Grüne verließen Fest wegen Auftritt der Partei Pro Deutschland

Moabit. So war das nicht gedacht: Beim Stephankiezfest am 7. September sollten sich Politiker auf einer Bühne den Fragen der Moderatoren stellen. Ein spontaner Auftritt der Partei Pro Deutschland brachte die Veranstaltung jedoch völlig aus dem Lot. Die Grünen verließen das Fest aus Protest.

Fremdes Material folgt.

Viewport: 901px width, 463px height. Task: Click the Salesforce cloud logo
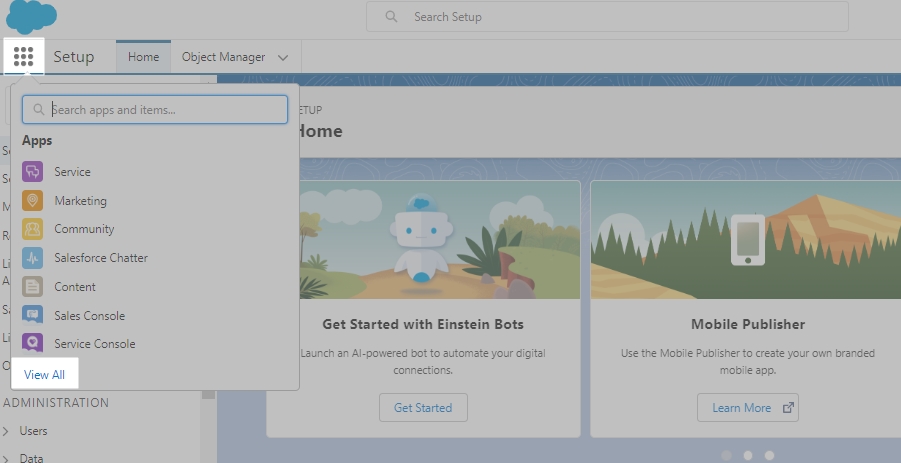click(x=32, y=17)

"Für alle, die sich für ein weltoffenes und vielfältiges Moabit einsetzen, ist der Auftritt von Pro Deutschland ein Schlag ins Gesicht", erklärten die Grünen in Mitte nach dem Fest in einer offiziellen Stellungnahme. "Wir finden es unerträglich, dass Vereine wie BürSte Parteien wie Pro Deutschland eine Plattform für ihre billige Propaganda bieten", so die harsche Kritik am Veranstalter des Stephankiezfestes. Während der Kandidat von Pro Deutschland beim Bürgerfest auf der Bühne stand, haben die Grünen beschlossen, die Veranstaltung zu verlassen. Der zu dem Zeitpunkt noch ausstehende Auftritt von Mittes grünem Direktkandidaten Özcan Mutlu fiel damit aus. Der Bürgerverein BürSte, der das Fest auf dem Stephanplatz organisiert, distanzierte sich derweil ebenfalls deutlich von der rechtspopulistischen Partei. Vorstandsmitglied Markus Barow stellte klar, dass es keine Einladung vonseiten des Vereins an die Partei oder ihre Vertreter gegeben habe. "Der Kandidat von Pro Deutschland erschien selbstständig und meldete sich an der Bühne", so das Vereinsmitglied. Die Moderatoren hätten der Überzeugung nach entschieden, "dass in einer selbstbewussten, starken Demokratie einem anwesenden legalen Kandidaten der Auftritt nicht verwehrt werden darf. Wessen Geistes Kind ein Kandidat ist, sollte jeder Festbesucher selber sehen können." Dass der Bürgerverein selbst mit den Ideen oder dem Gedankengut von Pro Deutschland nichts gemein habe, zeige schon allein die Arbeit seiner Mitglieder, die sich "für ein friedliches demokratisches Miteinander aller Bewohner" einsetzen.

Das Argument, wonach auch Kandidaten rechter Parteien an einer freien demokratischen Willensbildung teilnehmen dürfen, hält auch Henning Bublitz von den Grünen für gültig. "Wir haben Pro Deutschland ja auch nicht das Sprechen verboten", unterstreicht er. "Wir haben nur gesagt, dass wir nicht da reden, wo die reden."